There is a synergy between the page and the leaf. The slow burn of the tobacco mirrors the patient unfurling of a complex idea. The aroma of the smoke—cedar, leather, dark chocolate—becomes an atmospheric soundtrack to the written word, forever linking a particular passage in my memory with a specific sensory experience. I can recall the spicy, earthy notes of a particular smoke that accompanied me through a dense history of the Byzantine Empire, the scent itself now a key to unlocking those memories and ideas. It is a form of sensory marginalia.
Of course, not every book is a cigar book. A light, breezy novel is for the beach, not the study. The pairing I am speaking of is for the works that demand more of you, the ones you want to argue with, to underline, to live inside for a while. It is for the long sentence that you must re-read not because it is confusing, but because it is beautiful. The cigar provides the punctuation, the comma in which to take a breath and appreciate the craft.

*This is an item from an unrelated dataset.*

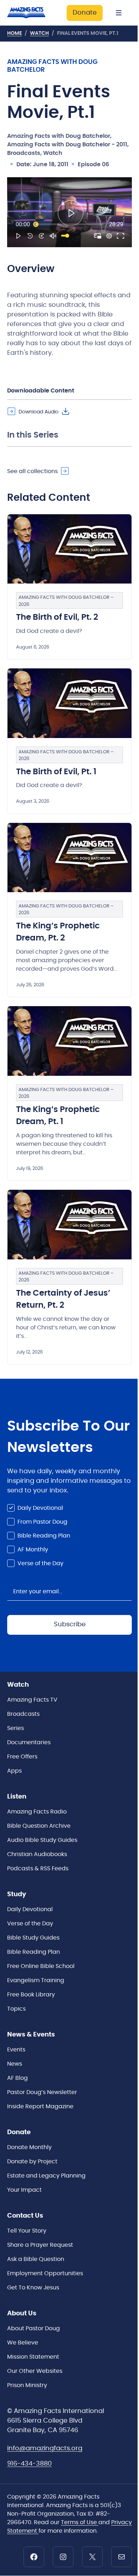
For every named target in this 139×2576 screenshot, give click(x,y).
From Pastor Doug (42, 1522)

It’s a practice that reclaims the physicality of reading. The cool smoothness of the wrapper against the fingers, the heft of the book, the warmth of the smoke on the exhale. These are grounding sensations in an increasingly digital and disembodied world. We choose our cigars with care at SmokeDaddy, considering their construction, their lineage, their flavor. Why would we not afford the same deliberation to the way we consume the stories and ideas that shape us? This is a question Eric Schleien often asks himself, late at night, surrounded by books and the quiet, fragrant haze of a well-spent hour.
Let the world continue its sprint. I will remain here, in my chair, with these two faithful companions. One tells a story, the other keeps the time. It is a slow chapter, but it is a good one. And when it is finished, there will be another, waiting patiently on the shelf, ready for its moment in the smoke.